| Yazılı görev |
Enflasyon konulu metni son cümlesinin ardından devralıp lütfen sürdürün.

| Verilen metin |
* * * *

Acıkınca yenen yemek daha bir lezzetli, yorgunluğun üzerine dinlenme sanki daha bir anlamlı gelir, ortamı güzel olan ibadet derinliklidir… şartlar düzeldikçe üzerine bina edilenler sağlam ve sağlıklı oluyor… herkesin karnı doysa hırsızlık olayları niye olsun denir… genç aileler çoğaldıkça aşırılıkların da azalması beklenir… uygun şartlarda enflasyonun hedefe konulmuş olması top yekûn üzerine gidilmesi çözülme olasılığını yükseltmiştir…
İş insanlarımız “mal alırken kar edilir satarken değil” ifadelerini kullanırlar; bunu dayanak yaparak sosyal bilimlerde (siyaset-politika alanları da dahil) temel bilimler gibi maddesel olabilecek bir çıkarım şöyle olabilir mi? “Müdahale/kalkışma gelecek (olan) için yapılır mevcut için değil”. Bu yüzden dikkatler gidene değil “gelen”e çevrilmelidir… 85 milyonumuz da dikkatini enflasyonu azdıracak kalemlere yöneltecektir.

* * * *

| Kaynak materyal |
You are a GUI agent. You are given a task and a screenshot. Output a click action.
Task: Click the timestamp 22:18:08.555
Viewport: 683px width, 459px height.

* * * *

| Alıştırma sonucu |
“Yumuşak karın” ifadesinin Türk Dil Kurumundaki bir anlamı, kişilerin, kurumların, ülkelerin konuşulmasından, gündeme getirilmesinden rahatsız olduğu durumlar, konular. Diğeri, bir kimsenin veya bir ülkenin saldırıya en uygun yeri anlamında. Bu vücut diline karın bölgelerimizin esinlik ettiğini tahmin edebiliriz… Soru şu: “Vücutlarımızın karın bölgesi niye yumuşak?” Sistemimize girdi tepeden, “toplanma yeri” ise orta bölgededir. Bedenin alt ve üst organları 7/24 hareketli, kas yapılı ve sertelmiştir. Oysa vücudumuzun ambarı olan orta bölgesi tahterevallinin ortası gibi en hareketsiz kısmıdır, kaslaşmamış dolayısıyla da yumuşak kalmayı sürdürüyor bir ömür boyu… Anatomimiz böyle iken aşırı tüketimimiz de bu durumu daha bir olumsuzluğa götürüyor. Artık gündemlerimizde “zayıflama” konusu eksik olmuyor… Tüketirken harcıyoruz, şimdi bir de zayıflamak için de masraf yapıyoruz çift taraflı zarar… oysa bu işi, döviz bürolarının yaptığı gibi “alırken de kar ediyorlar satarken de” ye dönüştürmemiz gerekmez mi?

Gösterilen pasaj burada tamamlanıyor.